What to produce
Once the line containing "Expand the C.R.M dropdown menu" is found, please copy it and all lines after it through the end of the records, exactly, leaving out pictures.

Items from a data source
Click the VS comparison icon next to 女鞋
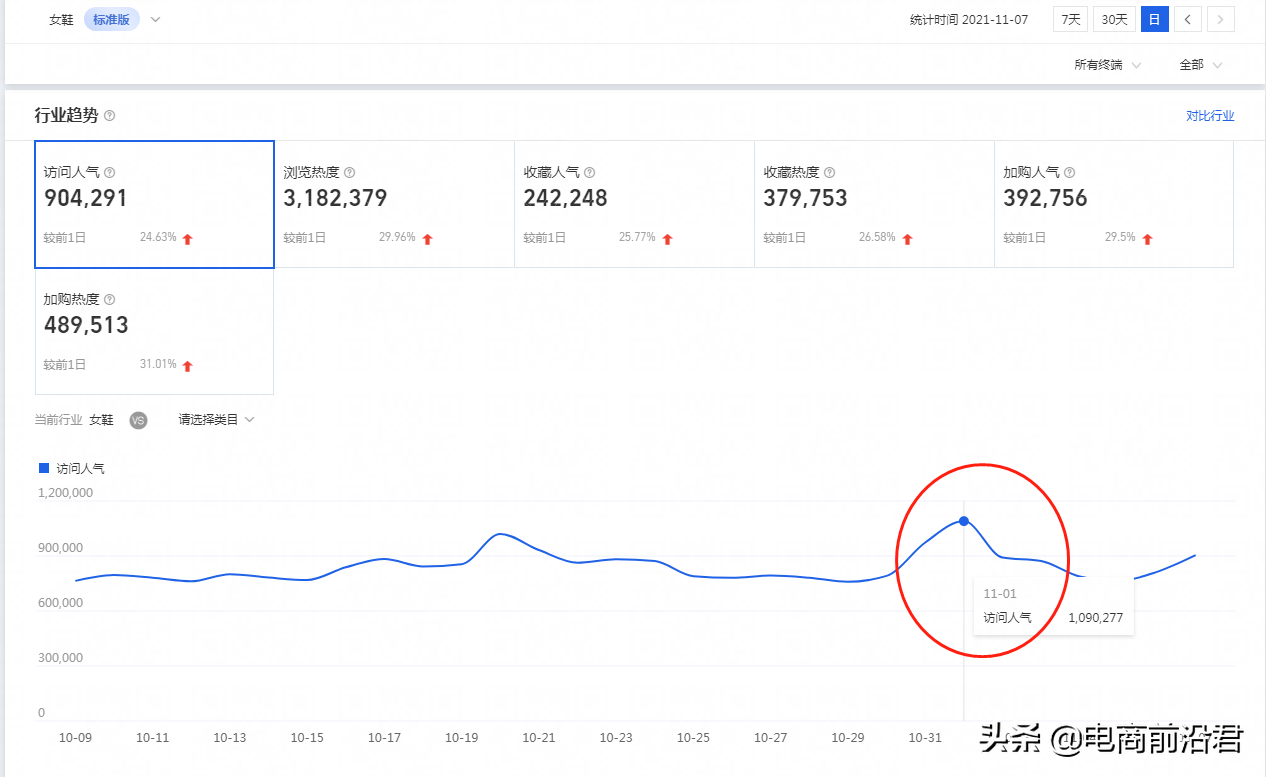The image size is (1266, 777). click(138, 419)
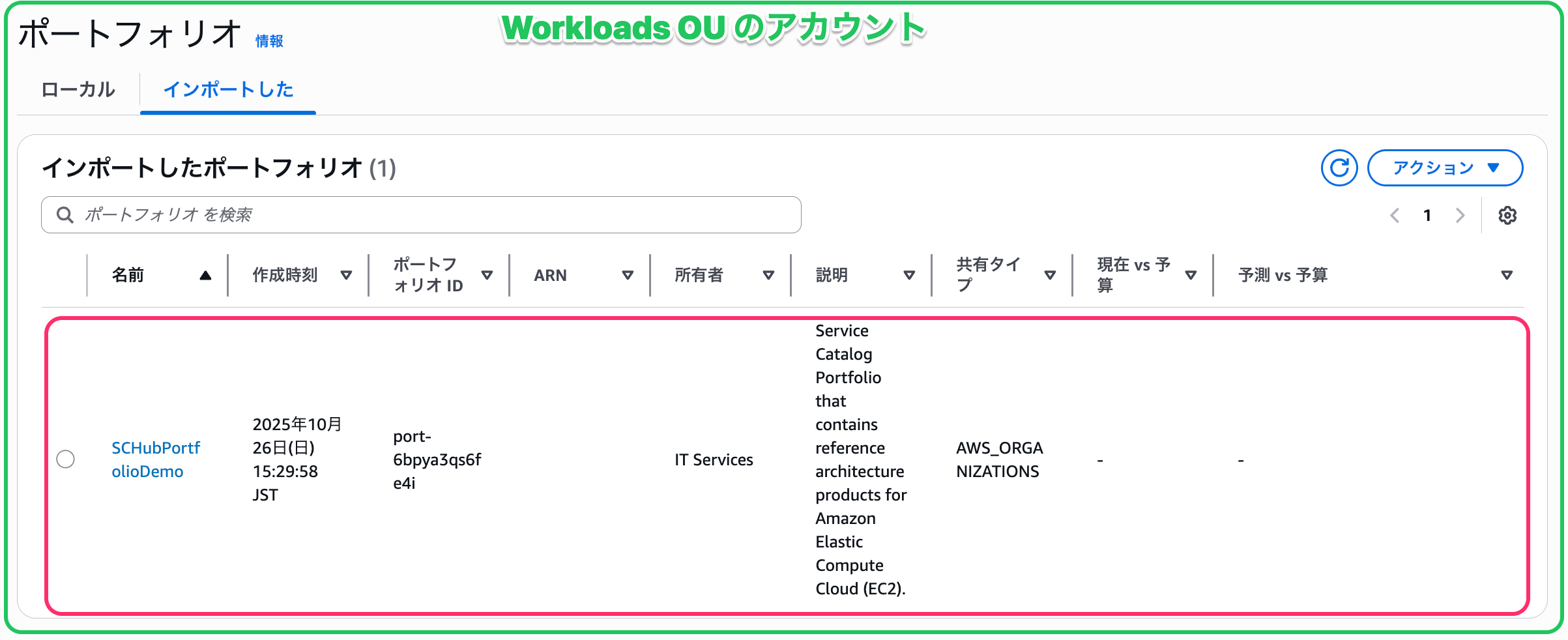Screen dimensions: 1568x640
Task: Sort by 予測 vs 予算 column arrow
Action: (x=1506, y=275)
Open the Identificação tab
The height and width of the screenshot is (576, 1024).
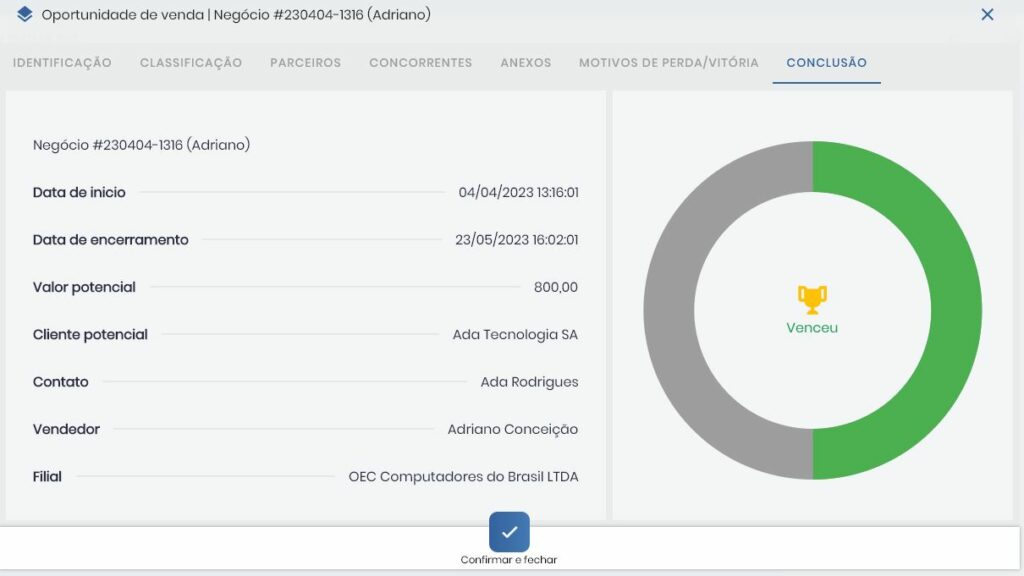click(x=62, y=63)
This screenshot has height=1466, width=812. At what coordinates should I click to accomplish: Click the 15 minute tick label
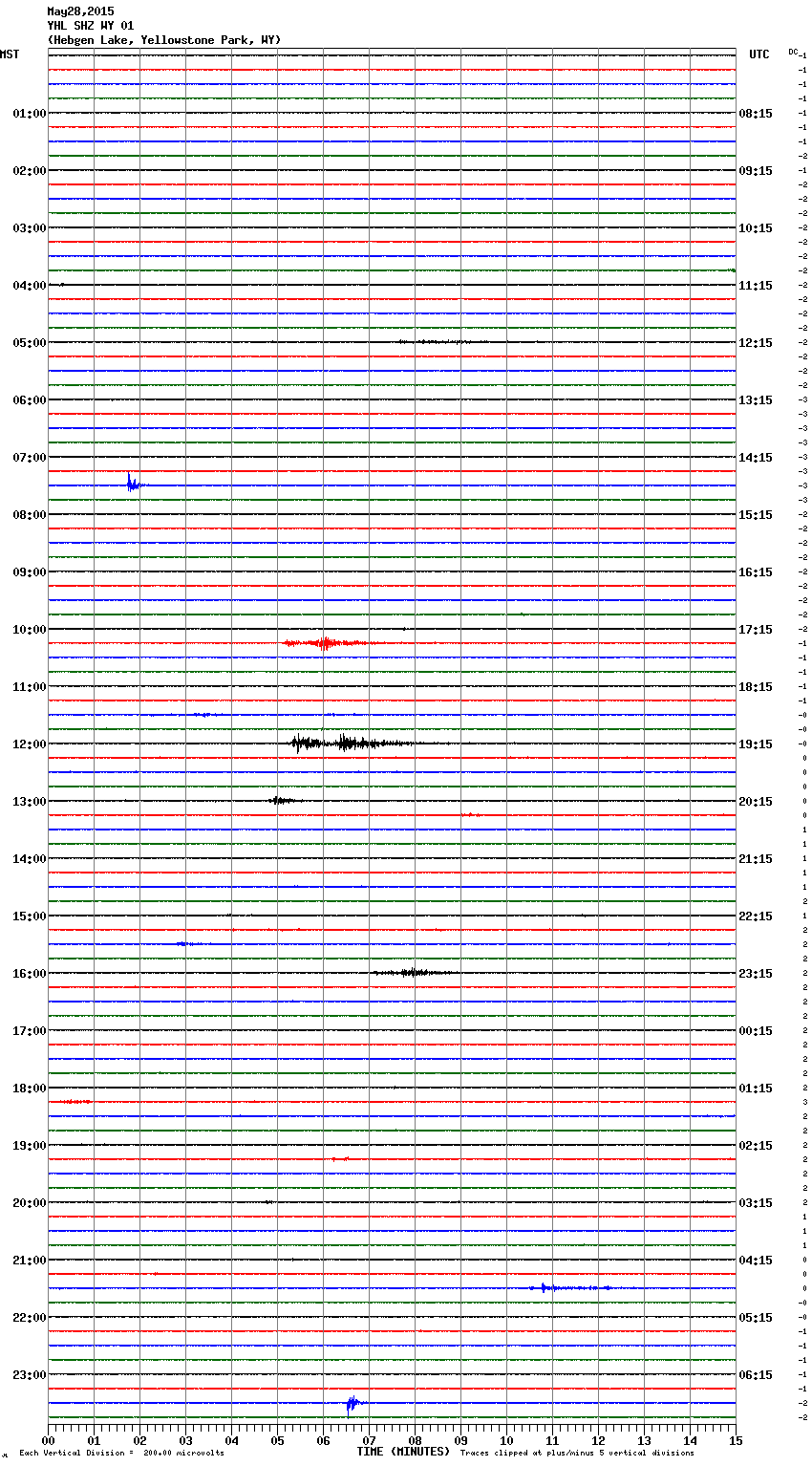coord(735,1440)
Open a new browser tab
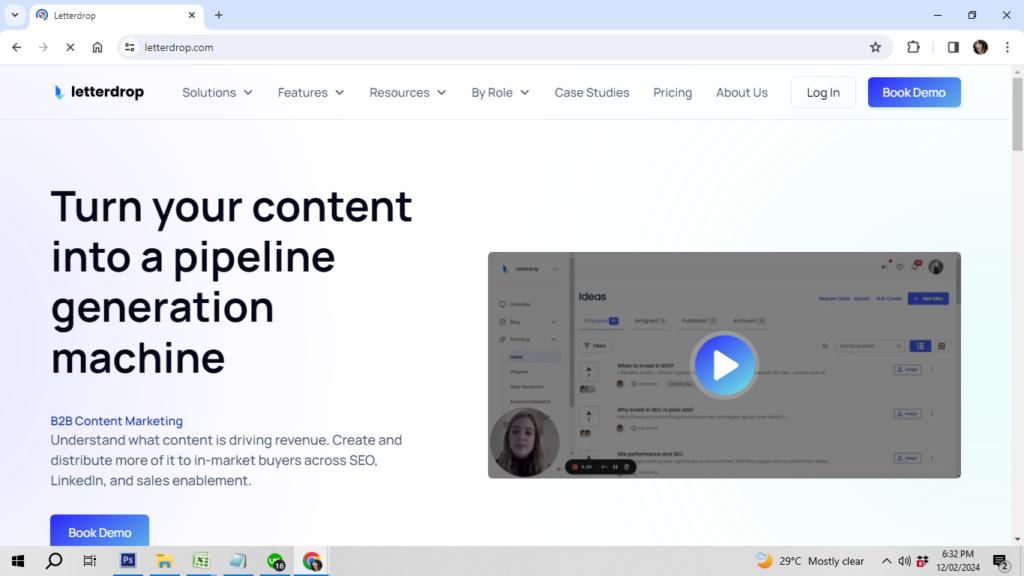Screen dimensions: 1024x576 219,15
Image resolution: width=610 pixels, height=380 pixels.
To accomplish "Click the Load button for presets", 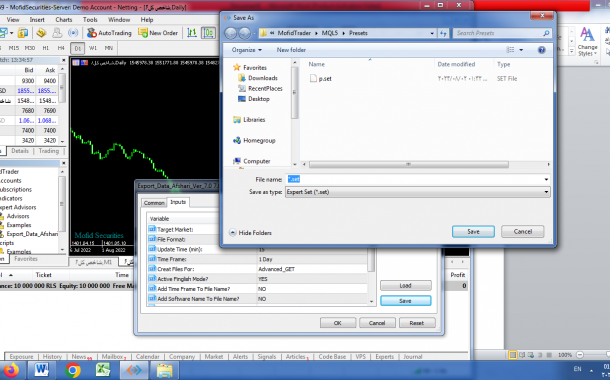I will 405,285.
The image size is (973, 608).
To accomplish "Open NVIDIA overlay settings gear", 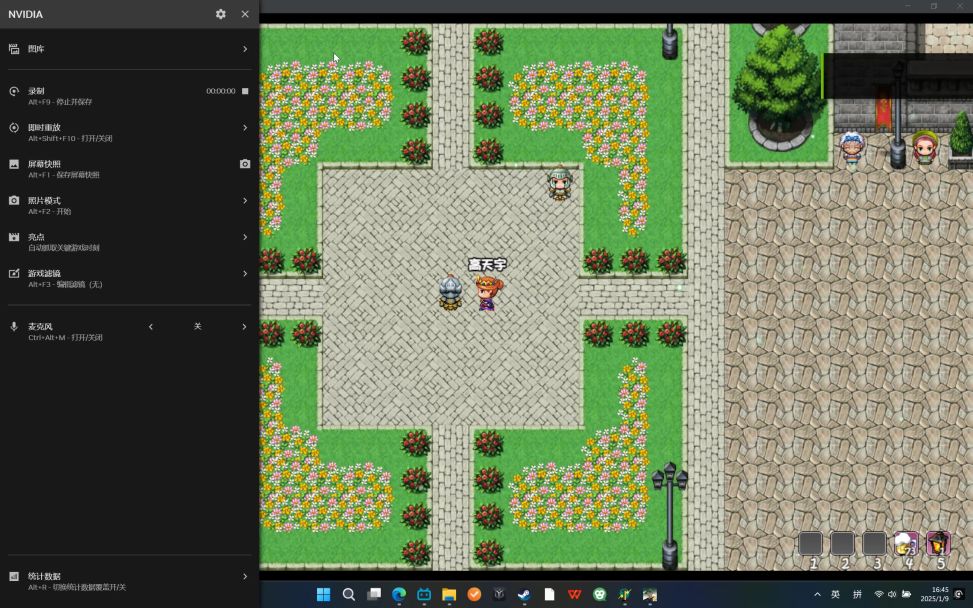I will [x=220, y=14].
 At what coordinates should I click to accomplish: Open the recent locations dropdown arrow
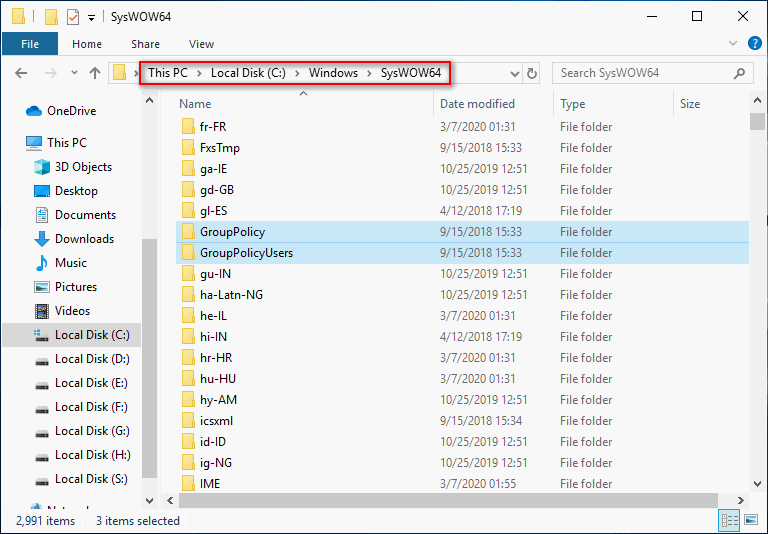(74, 73)
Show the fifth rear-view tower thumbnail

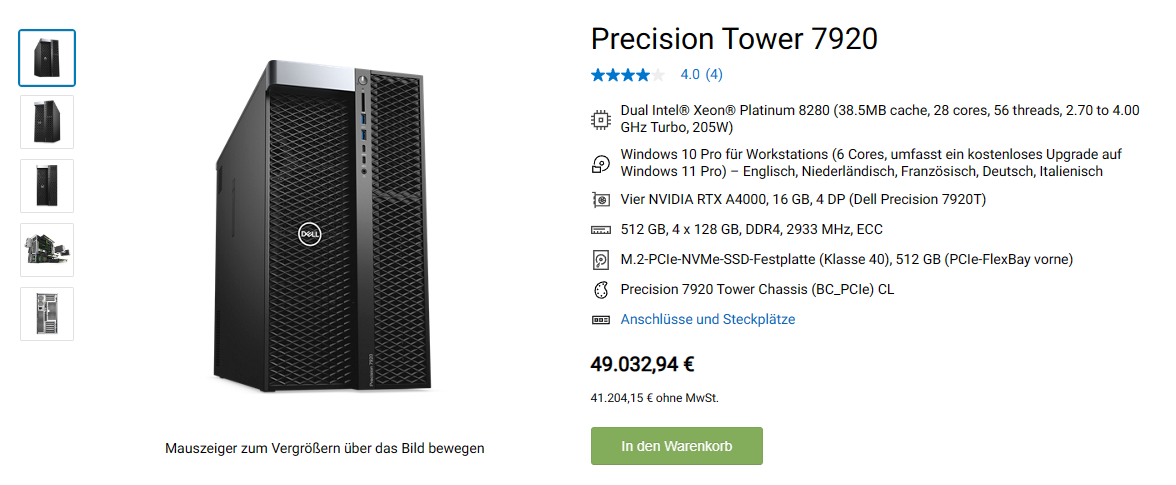tap(47, 314)
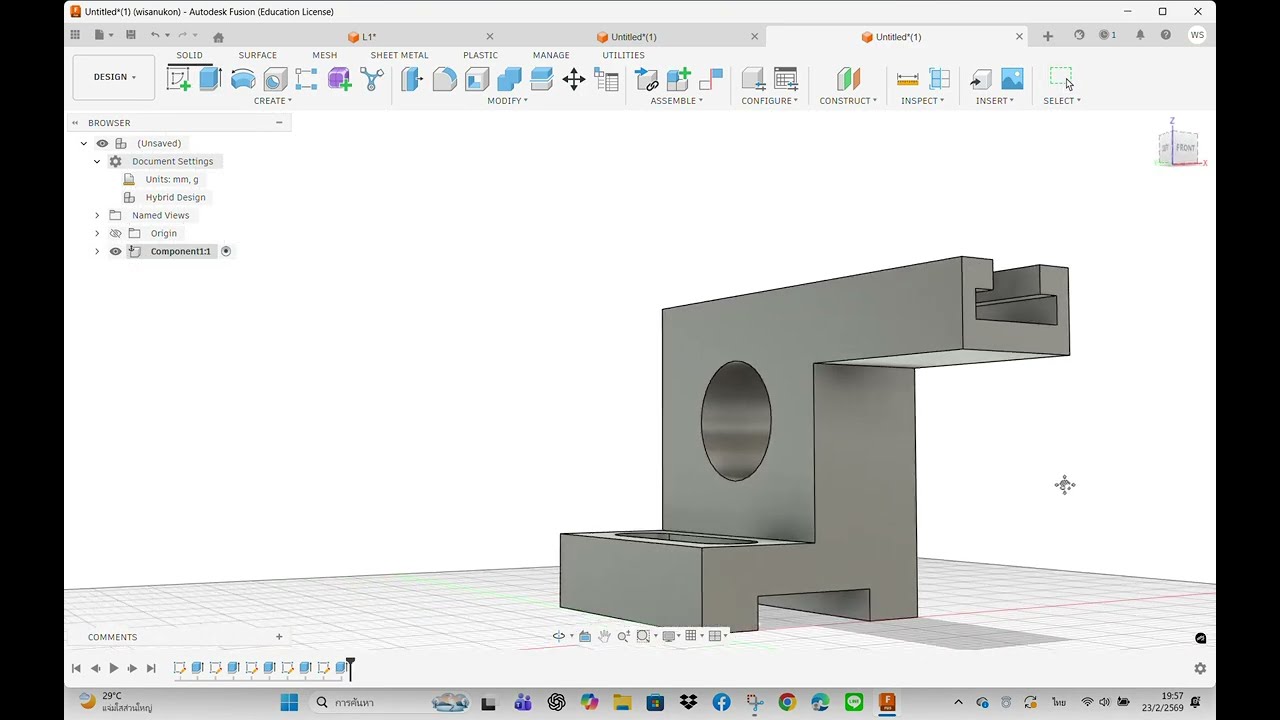Click the FRONT face of the ViewCube

point(1185,148)
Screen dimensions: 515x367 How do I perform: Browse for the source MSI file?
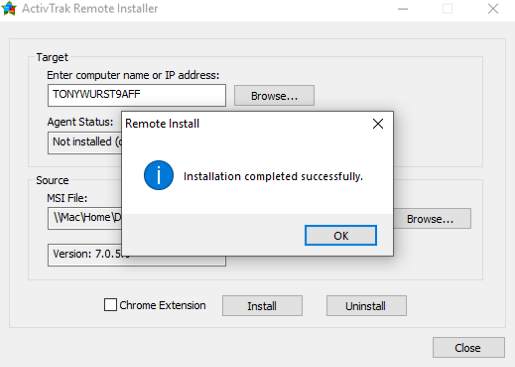[432, 219]
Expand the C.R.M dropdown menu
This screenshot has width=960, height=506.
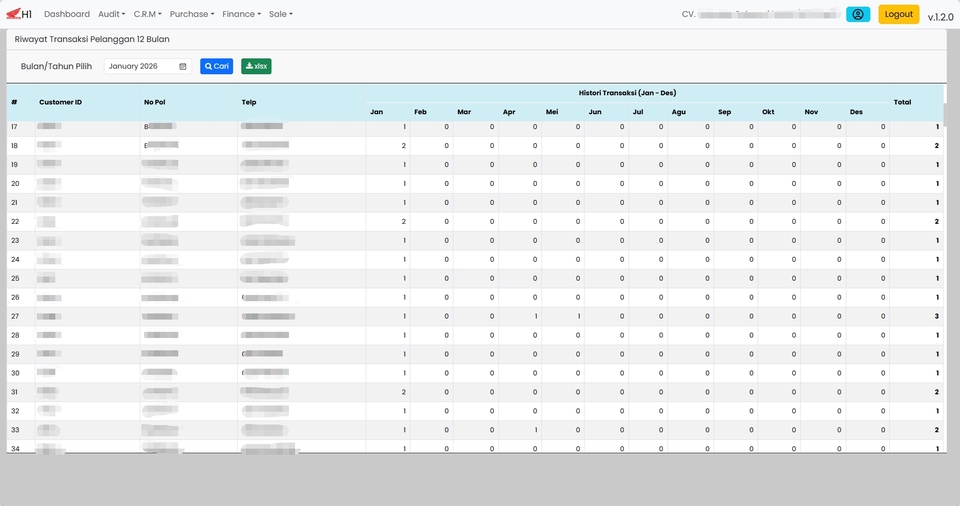click(148, 14)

Task solution
Expand the C.R.M dropdown menu
This screenshot has width=960, height=506.
click(148, 14)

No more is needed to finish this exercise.